Фигура метнулась, а по гребню валка прошлась автоматная очередь, брызнув в лица бойцов искристым снегом. Охватов веером сыпанул из своего пулемета и, посчитав, что завысил, взял другим заходом, пониже. Потом прислушался: у оврага густо перекипали голоса и выстрелы. Оттуда же в мутное небо с натугой поднялись одна за другой две красные, комолые, без лучей, ракеты, и от оврага в сторону деревни покатилась крутая трескучая волна. Хлопнули легкие мины.

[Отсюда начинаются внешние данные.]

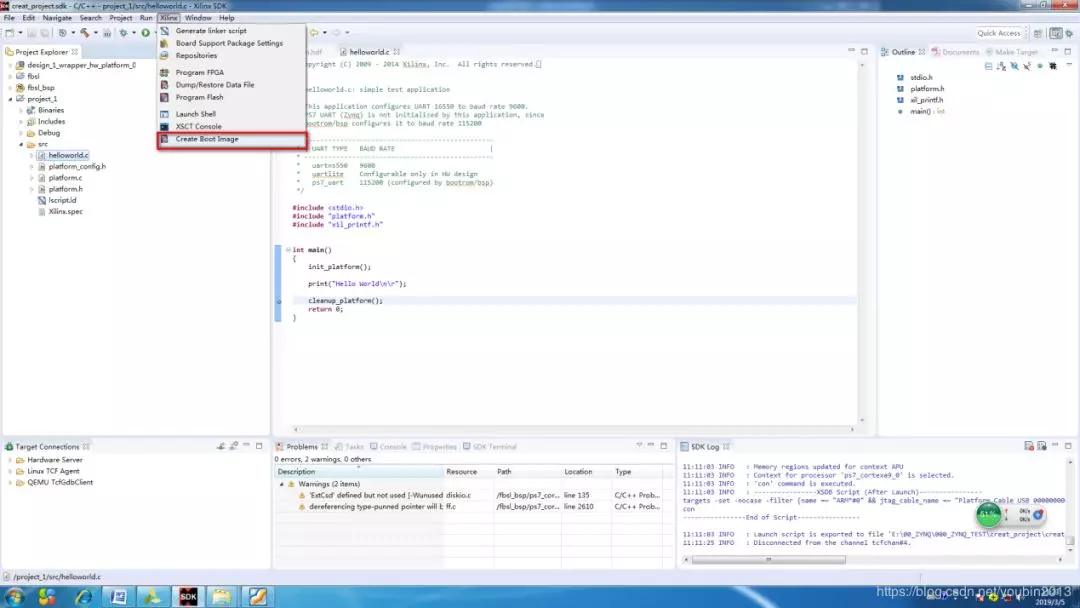Screen dimensions: 1080x608
Task: Click Program FPGA in Xilinx menu
Action: pyautogui.click(x=198, y=73)
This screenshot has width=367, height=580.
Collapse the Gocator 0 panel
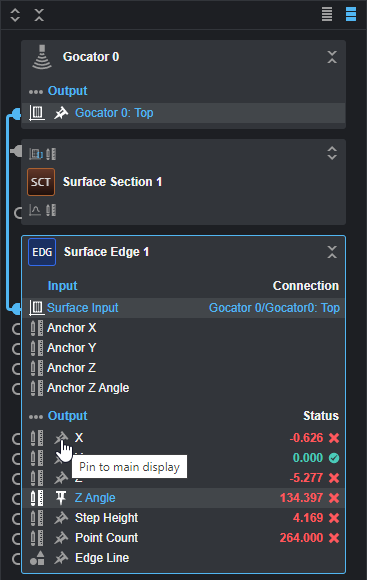(x=332, y=57)
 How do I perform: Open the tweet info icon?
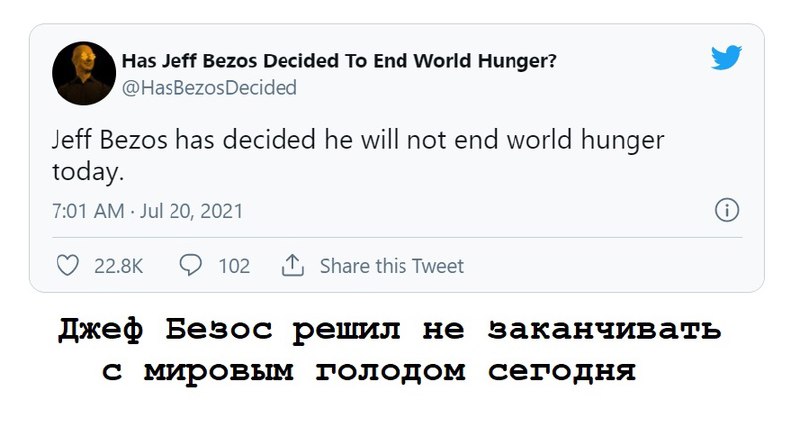click(727, 211)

— Атака, — тяжелым шепотом выдохнул Урусов. — Шпарь, Коля, шпарь! — Потеряв при вчерашнем артналете два передних зуба, Урусов стал при разговоре слегка сюсюкать, а слово «шпарь» второпях у него совсем засвистело. В другое время он вообще не стал бы произносить его, а тут повторял и повторял: — Спарь! Спарь, Охватов! Спарь!

Охватов стрелял навстречу гулкой волне; туда же вслепую смолил из своей винтовки Глушков. Но бойцы, оставшиеся в деревне, встретили ночную атаку с опозданием, и бой быстро переместился в деревню. Автоматная и винтовочная пальба, разрывы мин и гранат — все там слилось в один неперемежающийся треск, и выделялся только своей четкой и тугой строкой крупнокалиберный пулемет, бивший скорее для видимости, потому что свои и чужие в деревне сплелись в одних кровавых объятиях — попробуй выбери цель. Грохот боя будто раскачивался, то вырастая и надвигаясь, то опадая и скатываясь к оврагу.

— Идти надо к своим, — сказал Глушков. — Чего мы тут отсиживаемся. Я говорю…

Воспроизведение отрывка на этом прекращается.